Eu, que agora escrevo, procuro o equilíbrio. 

Sim, moda é expressão. Primeiramente, quem se expressa é o estilista, no processo criativo e artístico de traduzir sentimentos, sensações, conceitos em roupas. Num segundo momento, eu expresso o que sinto, o que penso por meio das roupas que são expressão do universo particular do estilista. 

Sim, moda é tatuagem. Cobrimos ou revelamos estrategicamente partes do nosso corpo. Roupa não é apenas proteção, roupa pode ser identidade, sedução, violência. 

A relação que temos com nossas roupas tem a ver com auto-estima, estilo de vida, memórias, desejos.

Roupa custa dinheiro, a saia evasê linda da vitrine pode compor looks bacanérrimos, pode fazer você se sentir linda, ousada, fashionista, mas tudo isso passa por uma transação financeira.

Vamos imaginar que a saia evasê custe R$ 100. A primeira pergunta antes de comprar esta saia deveria ser: eu tenho o dinheiro necessário para comprá-la, caso positivo, estes R$ 100 estavam previstos no orçamento mensal como gasto com vestuário ou vou ter que economizar em outras categorias?

Após, as perguntas, pensando num consumo mais consciente, seriam: preciso realmente desta saia? quantos combinações posso formar com as peças que já tenho no meu guarda-roupa? com qual frequência a saia será utilizada? o caimento ficou bom? o tecido é de qualidade? o acabamento (costuras) é bem feito? o preço é justo? realmente desejo esta saia evasê?

Antes de comprar novas peças, é interessante observar nosso guarda-roupa. Limpar os armários e retirar todas as roupas, calçados e acessórios. Verificar o que não está em bom estado, não serve mais, não se adequa ao nosso estilo atual e enviar as peças para doação, venda, costureira para reparos ou descarte. 

O momento pode ser aproveitado para compor looks com nossas peças. Convide seus amigos/amigas para um chá, drink ou pipoca e faça seu próprio desfile. Se possível, fotografe os looks para que você tenha um álbum de ideias de combinações. 

O exercício de observar nosso guarda-roupa ajuda a consumir menos (descobrimos quantas peças já temos) e melhor (verificamos as peças que fariam diferença). Além disso, nos torna mais criativos (talvez antes você não tenha pensado em combinar aquela blusa com aquele cardigã).

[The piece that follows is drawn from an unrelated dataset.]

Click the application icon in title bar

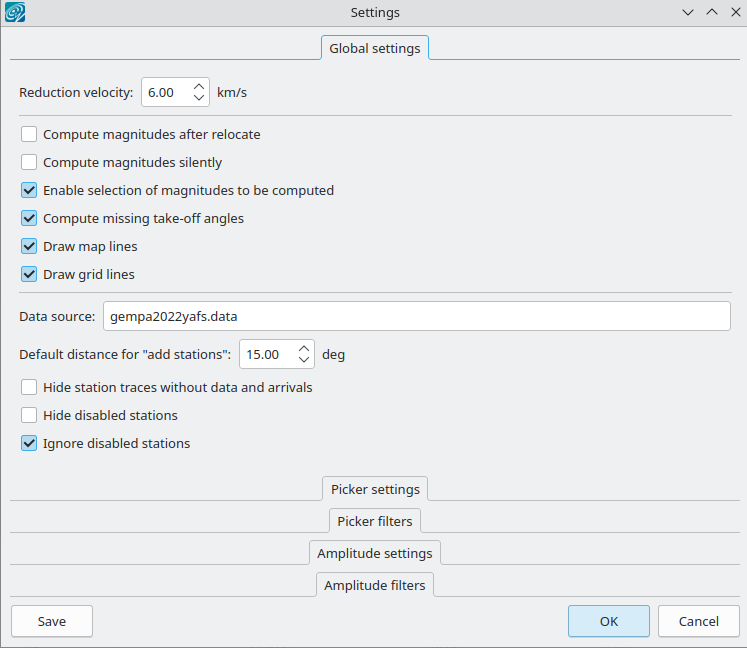[16, 13]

Outro dia, limpei meu guarda-roupa e fiz um levantamento de todas as peças, separei algumas para doação, montei looks e identifiquei quais seriam as aquisições futuras mais acertadas.

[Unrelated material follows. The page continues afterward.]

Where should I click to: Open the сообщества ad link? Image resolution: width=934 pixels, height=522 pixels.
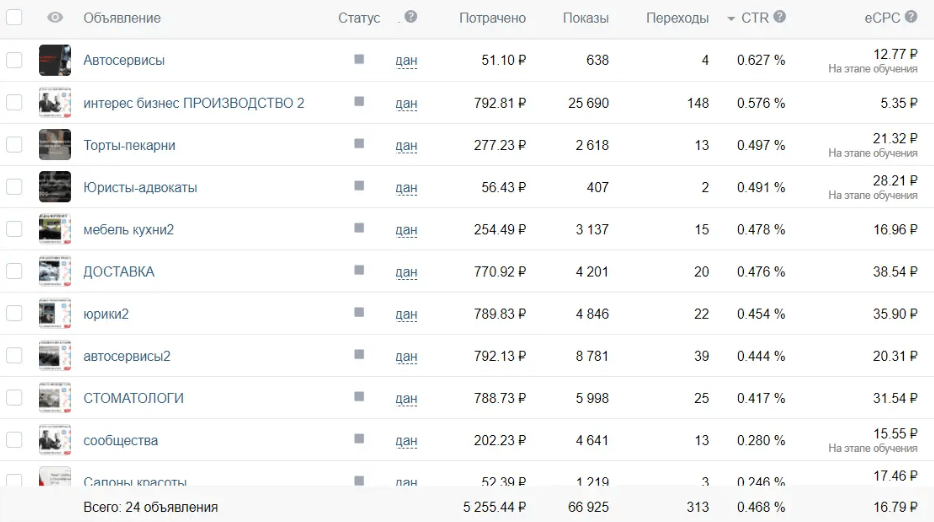pos(120,440)
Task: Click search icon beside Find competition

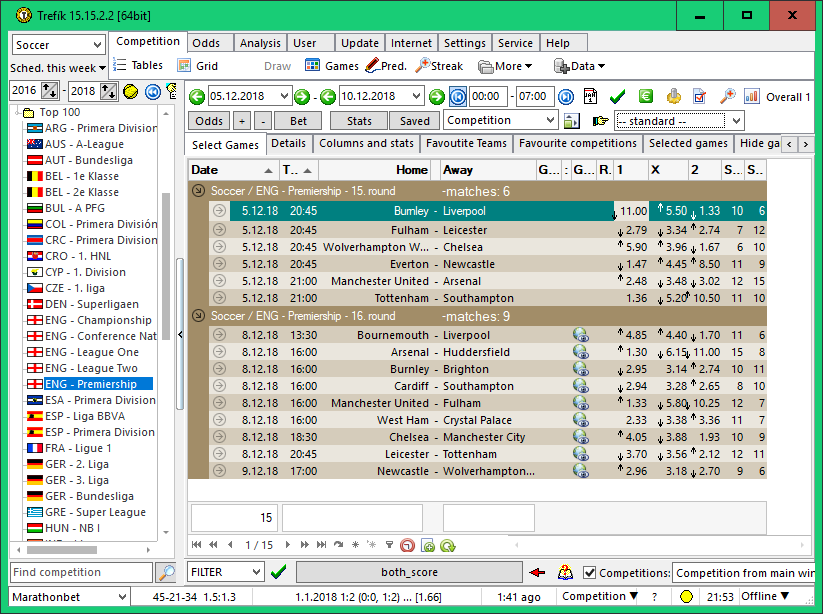Action: click(x=166, y=572)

Quando tinha guardado 1/3 das minhas roupas, percebi como ficou fácil visualizar looks, menos peças afloram nosso lado criativo.

Percebi que os outros 2/3 não precisariam existir para que eu tivesse um guarda-roupa versátil e que eu gostasse. E olha que não tenho muitas peças, não sou a louca do closet. Compro poucas peças por ano e convivo com elas por mais de uma década (desde os dezesseis anos uso o mesmo número de roupa e calçado).

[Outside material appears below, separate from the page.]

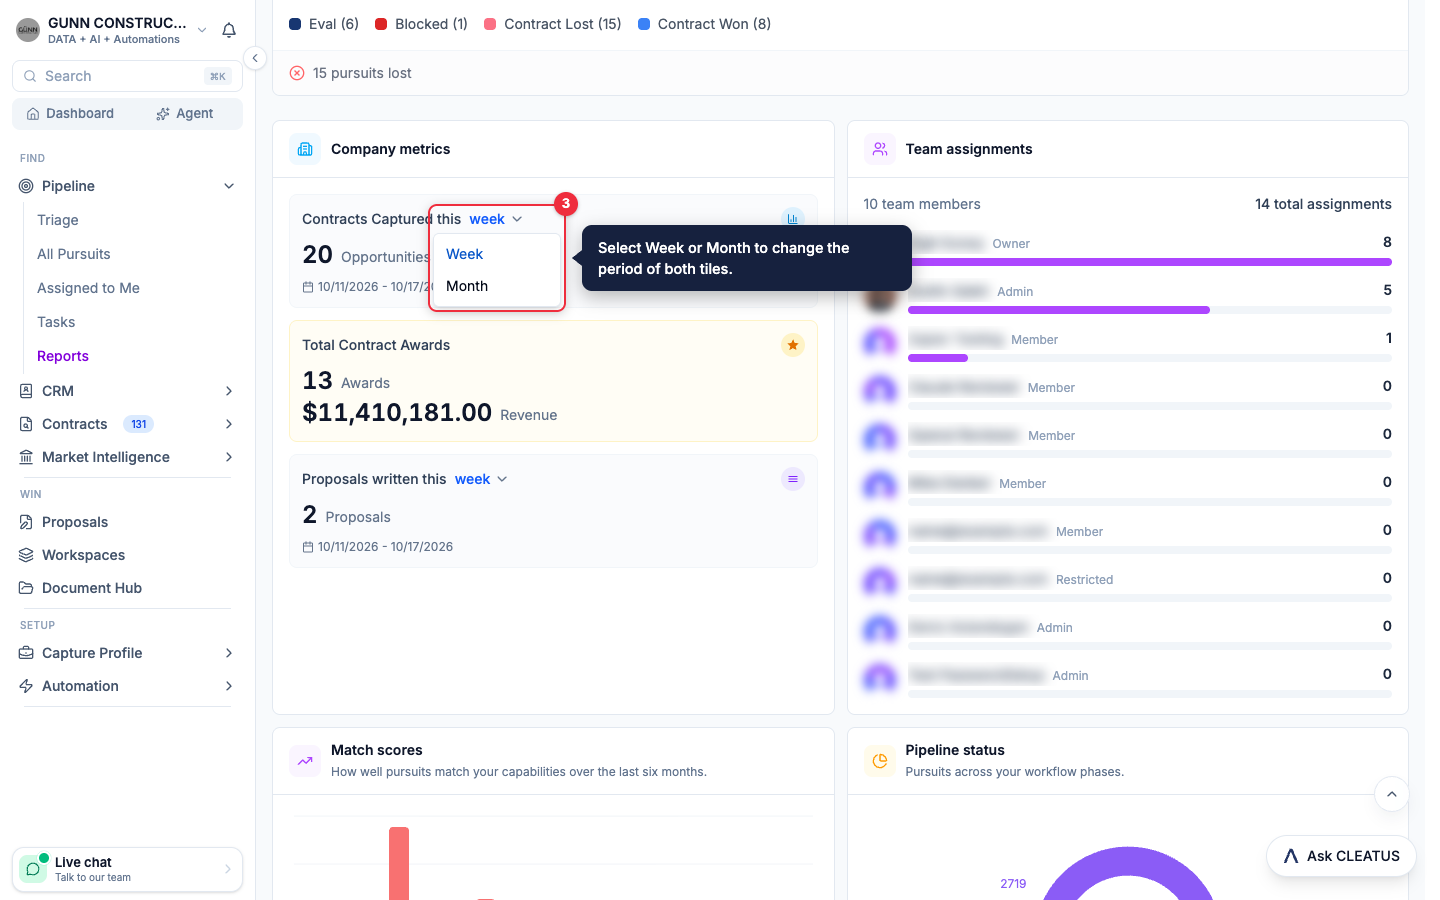
Task: Collapse the sidebar with arrow button
Action: 255,58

Meu objetivo tem sido construir meu estilo, consumindo menos e com mais qualidade.

Nosso estilo altera-se ao longo do tempo, conforme nós mudamos (idade, profissão, cidade, trabalho, interesses, objetivos). O trabalho aqui é de auto-conhecimento. 

Consumir com qualidade, para mim está associado a priorizar:
- tecidos produzidos a partir de fibras naturais, como o algodão, o linho, a seda, a roupa precisa abraçar meu corpo com um toque suave, gostoso.
- acabamento bem feito, costuras retas, sem linhas soltas.
- caimento, a peça precisa valorizar meu corpo, transmitir elegância (justo na medida). 
- experiência de compra, valorizar o artesão, entregar meus dinheirinhos para quem produz e não para uma rede ou grande marca.
- quantidade: diminuir o número de peças, exercitar a criatividade. Afinal, quem vai usar tanta roupa que acabará indo para o lixo (montanhas de lixo têxtil)? A ideia é que, para cada peça nova, uma que já faz parte do armário precisa sair (doação, venda, descarte).

Moda é mudança, é expressão, é tatuagem, é abraçar o corpo. Roupas, calçados e acessórios se combinam para formar nosso estilo. 

Podemos brincar, ser hoje mais romântica, amanhã mais ousada. Não cai pedaço "errar" no look. Sair com uma combinação que não ficou bacana não vai te tornar ridícula. Moda tem que ser liberdade.

Moda pode ser também consciência. De modo mais claro: o consumo de moda pode ser aperfeiçoado para priorizar o que consideramos essencial.